Dataset excerpts:
▶
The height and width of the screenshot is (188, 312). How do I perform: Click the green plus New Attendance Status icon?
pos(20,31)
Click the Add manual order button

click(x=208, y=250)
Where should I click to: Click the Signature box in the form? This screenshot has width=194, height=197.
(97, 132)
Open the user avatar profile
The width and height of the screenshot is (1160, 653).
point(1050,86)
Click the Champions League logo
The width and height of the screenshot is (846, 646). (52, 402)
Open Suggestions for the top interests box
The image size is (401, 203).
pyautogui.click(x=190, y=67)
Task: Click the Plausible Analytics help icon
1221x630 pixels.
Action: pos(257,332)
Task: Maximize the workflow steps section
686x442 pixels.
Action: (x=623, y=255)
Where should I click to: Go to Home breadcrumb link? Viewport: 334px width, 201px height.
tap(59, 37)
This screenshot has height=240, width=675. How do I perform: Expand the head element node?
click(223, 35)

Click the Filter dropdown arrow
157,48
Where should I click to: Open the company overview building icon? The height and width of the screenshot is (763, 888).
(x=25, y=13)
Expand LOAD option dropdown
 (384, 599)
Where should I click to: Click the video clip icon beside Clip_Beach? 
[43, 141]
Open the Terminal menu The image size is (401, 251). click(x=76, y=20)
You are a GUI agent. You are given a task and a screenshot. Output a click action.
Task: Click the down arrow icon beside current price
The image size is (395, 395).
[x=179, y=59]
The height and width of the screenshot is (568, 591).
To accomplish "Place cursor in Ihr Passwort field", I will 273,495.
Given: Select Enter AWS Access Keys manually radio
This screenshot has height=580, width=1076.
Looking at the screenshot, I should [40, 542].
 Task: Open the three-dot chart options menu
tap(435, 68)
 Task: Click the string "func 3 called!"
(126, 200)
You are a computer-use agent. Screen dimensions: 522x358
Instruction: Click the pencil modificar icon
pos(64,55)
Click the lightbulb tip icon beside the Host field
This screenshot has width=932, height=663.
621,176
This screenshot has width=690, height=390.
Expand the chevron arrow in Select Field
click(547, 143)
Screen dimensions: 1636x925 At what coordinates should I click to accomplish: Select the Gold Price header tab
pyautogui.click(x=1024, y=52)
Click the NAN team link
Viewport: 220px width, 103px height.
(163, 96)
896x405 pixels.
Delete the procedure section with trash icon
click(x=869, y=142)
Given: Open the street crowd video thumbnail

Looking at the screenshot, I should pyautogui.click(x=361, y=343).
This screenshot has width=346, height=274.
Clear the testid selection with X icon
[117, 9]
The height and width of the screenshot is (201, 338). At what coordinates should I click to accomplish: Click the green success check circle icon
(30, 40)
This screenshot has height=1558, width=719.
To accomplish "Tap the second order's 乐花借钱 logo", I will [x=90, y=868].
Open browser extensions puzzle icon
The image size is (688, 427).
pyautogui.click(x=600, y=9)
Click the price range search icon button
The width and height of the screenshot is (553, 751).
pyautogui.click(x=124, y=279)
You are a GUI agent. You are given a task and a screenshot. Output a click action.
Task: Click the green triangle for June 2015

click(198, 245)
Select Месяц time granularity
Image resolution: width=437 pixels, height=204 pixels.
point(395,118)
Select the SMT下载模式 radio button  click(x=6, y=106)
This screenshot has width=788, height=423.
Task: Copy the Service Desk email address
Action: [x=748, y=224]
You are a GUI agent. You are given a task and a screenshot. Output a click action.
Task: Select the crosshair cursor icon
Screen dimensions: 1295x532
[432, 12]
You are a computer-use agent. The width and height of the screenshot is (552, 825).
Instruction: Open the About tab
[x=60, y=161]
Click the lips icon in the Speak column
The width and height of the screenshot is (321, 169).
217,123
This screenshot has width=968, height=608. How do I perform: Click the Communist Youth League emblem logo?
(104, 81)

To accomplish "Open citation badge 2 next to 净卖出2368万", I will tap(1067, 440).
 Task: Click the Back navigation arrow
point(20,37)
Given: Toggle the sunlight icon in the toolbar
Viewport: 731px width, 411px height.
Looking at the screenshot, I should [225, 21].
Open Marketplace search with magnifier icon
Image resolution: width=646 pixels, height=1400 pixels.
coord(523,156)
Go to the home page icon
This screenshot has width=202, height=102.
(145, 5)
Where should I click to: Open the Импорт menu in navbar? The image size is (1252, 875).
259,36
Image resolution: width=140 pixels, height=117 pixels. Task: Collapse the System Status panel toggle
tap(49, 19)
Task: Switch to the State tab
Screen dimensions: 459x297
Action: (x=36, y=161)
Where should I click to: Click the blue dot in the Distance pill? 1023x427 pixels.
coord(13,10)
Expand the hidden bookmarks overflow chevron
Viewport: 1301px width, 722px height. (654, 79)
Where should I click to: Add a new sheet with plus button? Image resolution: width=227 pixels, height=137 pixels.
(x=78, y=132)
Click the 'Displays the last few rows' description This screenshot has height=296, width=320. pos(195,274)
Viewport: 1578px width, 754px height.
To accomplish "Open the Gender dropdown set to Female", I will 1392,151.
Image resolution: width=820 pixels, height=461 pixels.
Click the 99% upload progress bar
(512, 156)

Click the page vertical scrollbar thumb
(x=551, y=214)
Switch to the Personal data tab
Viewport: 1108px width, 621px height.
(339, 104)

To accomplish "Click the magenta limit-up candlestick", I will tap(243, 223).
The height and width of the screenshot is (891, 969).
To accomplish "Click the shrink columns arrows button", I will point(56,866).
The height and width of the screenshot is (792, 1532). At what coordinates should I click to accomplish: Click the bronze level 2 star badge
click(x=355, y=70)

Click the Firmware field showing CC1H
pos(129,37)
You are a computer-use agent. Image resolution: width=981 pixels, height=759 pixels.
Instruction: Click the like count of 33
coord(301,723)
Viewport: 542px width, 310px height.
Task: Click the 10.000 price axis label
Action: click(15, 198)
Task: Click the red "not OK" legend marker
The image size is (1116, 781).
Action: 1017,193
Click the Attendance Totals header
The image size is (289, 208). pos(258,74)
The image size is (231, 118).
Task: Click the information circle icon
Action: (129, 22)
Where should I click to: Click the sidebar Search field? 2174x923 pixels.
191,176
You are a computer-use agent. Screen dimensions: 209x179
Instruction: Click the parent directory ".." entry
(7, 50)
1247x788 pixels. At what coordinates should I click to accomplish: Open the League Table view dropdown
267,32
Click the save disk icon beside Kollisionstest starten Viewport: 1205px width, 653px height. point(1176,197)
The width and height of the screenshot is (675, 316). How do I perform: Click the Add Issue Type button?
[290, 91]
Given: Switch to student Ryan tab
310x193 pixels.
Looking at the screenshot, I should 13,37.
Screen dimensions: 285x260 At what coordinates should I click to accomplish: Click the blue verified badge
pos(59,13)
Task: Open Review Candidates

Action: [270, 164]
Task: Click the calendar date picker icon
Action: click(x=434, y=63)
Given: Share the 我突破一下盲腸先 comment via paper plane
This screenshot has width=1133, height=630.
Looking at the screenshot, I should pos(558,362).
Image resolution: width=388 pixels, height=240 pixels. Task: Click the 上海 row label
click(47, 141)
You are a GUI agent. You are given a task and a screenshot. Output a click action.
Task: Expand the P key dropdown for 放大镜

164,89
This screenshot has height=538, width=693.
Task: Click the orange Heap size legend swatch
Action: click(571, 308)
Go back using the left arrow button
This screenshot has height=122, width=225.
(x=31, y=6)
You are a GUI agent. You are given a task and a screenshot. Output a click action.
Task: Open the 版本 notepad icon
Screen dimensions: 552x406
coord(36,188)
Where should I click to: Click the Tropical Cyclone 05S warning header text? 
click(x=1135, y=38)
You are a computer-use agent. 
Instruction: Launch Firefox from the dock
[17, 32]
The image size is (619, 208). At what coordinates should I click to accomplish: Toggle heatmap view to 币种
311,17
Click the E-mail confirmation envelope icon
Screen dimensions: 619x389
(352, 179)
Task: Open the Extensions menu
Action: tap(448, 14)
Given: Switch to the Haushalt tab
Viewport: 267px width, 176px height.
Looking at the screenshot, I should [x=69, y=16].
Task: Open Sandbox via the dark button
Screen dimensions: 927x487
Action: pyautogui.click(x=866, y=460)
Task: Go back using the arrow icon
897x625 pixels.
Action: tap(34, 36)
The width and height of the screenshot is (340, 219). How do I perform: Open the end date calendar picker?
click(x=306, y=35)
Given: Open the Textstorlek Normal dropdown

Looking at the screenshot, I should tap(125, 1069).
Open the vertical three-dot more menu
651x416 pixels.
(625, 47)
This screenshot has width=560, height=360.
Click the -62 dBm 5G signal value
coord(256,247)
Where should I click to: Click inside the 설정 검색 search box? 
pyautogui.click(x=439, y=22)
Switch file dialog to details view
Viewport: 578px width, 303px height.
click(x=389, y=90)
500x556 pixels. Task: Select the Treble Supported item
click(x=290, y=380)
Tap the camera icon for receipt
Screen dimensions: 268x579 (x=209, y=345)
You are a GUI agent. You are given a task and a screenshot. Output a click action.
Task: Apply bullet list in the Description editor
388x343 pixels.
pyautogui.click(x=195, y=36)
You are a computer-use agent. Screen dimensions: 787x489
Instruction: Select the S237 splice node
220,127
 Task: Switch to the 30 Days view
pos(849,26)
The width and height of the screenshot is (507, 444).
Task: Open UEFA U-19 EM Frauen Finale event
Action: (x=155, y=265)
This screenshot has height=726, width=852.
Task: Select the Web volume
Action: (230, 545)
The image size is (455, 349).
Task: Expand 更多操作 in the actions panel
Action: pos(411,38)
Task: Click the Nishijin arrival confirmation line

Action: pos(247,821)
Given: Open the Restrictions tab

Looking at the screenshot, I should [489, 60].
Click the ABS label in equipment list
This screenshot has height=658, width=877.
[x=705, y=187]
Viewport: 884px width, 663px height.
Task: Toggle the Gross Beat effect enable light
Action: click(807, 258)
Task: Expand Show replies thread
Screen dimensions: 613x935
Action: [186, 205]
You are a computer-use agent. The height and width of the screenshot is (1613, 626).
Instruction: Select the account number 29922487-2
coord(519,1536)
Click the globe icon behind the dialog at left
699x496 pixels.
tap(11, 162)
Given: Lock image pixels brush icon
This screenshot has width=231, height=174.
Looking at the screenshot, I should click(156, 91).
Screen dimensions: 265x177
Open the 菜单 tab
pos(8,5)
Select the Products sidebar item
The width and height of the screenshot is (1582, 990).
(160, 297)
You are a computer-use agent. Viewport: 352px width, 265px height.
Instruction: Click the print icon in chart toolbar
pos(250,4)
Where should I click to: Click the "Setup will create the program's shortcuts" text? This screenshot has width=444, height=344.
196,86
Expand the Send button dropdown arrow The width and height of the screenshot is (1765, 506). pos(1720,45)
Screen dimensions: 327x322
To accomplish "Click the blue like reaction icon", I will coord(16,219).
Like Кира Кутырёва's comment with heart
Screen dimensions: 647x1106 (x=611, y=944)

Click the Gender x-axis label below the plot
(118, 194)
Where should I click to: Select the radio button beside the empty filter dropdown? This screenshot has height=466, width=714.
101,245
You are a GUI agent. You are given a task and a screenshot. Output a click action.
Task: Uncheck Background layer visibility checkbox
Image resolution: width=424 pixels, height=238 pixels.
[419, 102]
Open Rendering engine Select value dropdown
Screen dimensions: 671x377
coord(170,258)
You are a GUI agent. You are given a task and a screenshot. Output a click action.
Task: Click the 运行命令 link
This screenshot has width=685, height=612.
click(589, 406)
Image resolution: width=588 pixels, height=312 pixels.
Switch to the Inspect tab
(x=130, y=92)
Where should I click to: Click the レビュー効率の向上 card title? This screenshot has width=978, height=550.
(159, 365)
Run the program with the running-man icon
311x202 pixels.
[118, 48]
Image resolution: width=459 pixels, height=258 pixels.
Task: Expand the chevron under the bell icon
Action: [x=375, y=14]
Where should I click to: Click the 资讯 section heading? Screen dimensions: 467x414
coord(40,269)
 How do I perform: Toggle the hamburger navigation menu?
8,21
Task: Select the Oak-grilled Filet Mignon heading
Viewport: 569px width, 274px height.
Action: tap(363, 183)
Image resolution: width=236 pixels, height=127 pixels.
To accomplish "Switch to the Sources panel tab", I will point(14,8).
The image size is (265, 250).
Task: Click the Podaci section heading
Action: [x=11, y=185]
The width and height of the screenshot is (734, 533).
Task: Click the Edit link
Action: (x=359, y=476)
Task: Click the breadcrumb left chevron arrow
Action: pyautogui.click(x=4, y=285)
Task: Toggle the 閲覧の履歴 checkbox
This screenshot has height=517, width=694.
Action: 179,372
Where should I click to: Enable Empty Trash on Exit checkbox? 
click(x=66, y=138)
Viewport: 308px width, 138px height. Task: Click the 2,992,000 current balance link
◀
**WHAT THE TASK REQUIRES**
Beginning at the top of the records above, transcribe each line exactly up to and including the line that holds "This screenshot has width=690, height=390.".

**SOLUTION TO THIS TASK**
The height and width of the screenshot is (188, 312). How do I perform: Click the green plus New Attendance Status icon?
pos(20,31)
Click the Add manual order button

click(x=208, y=250)
Where should I click to: Click the Signature box in the form? This screenshot has width=194, height=197.
(97, 132)
Open the user avatar profile
The width and height of the screenshot is (1160, 653).
point(1050,86)
Click the Champions League logo
The width and height of the screenshot is (846, 646). (52, 402)
Open Suggestions for the top interests box
The image size is (401, 203).
pyautogui.click(x=190, y=67)
Task: Click the Plausible Analytics help icon
1221x630 pixels.
Action: pos(257,332)
Task: Maximize the workflow steps section
686x442 pixels.
Action: (x=623, y=255)
Where should I click to: Go to Home breadcrumb link? Viewport: 334px width, 201px height.
tap(59, 37)
This screenshot has height=240, width=675. How do I perform: Expand the head element node?
click(223, 35)

Click the Filter dropdown arrow
157,48
Where should I click to: Open the company overview building icon? The height and width of the screenshot is (763, 888).
(x=25, y=13)
Expand LOAD option dropdown
 (384, 599)
Where should I click to: Click the video clip icon beside Clip_Beach? 
[43, 141]
Open the Terminal menu The image size is (401, 251). click(x=76, y=20)
You are a GUI agent. You are given a task and a screenshot. Output a click action.
Task: Click the down arrow icon beside current price
The image size is (395, 395).
[x=179, y=59]
The height and width of the screenshot is (568, 591).
To accomplish "Place cursor in Ihr Passwort field", I will 273,495.
Given: Select Enter AWS Access Keys manually radio
This screenshot has height=580, width=1076.
Looking at the screenshot, I should [40, 542].
 Task: Open the three-dot chart options menu
tap(435, 68)
 Task: Click the string "func 3 called!"
(126, 200)
You are a computer-use agent. Screen dimensions: 522x358
Instruction: Click the pencil modificar icon
pos(64,55)
Click the lightbulb tip icon beside the Host field
This screenshot has width=932, height=663.
621,176
This screenshot has width=690, height=390.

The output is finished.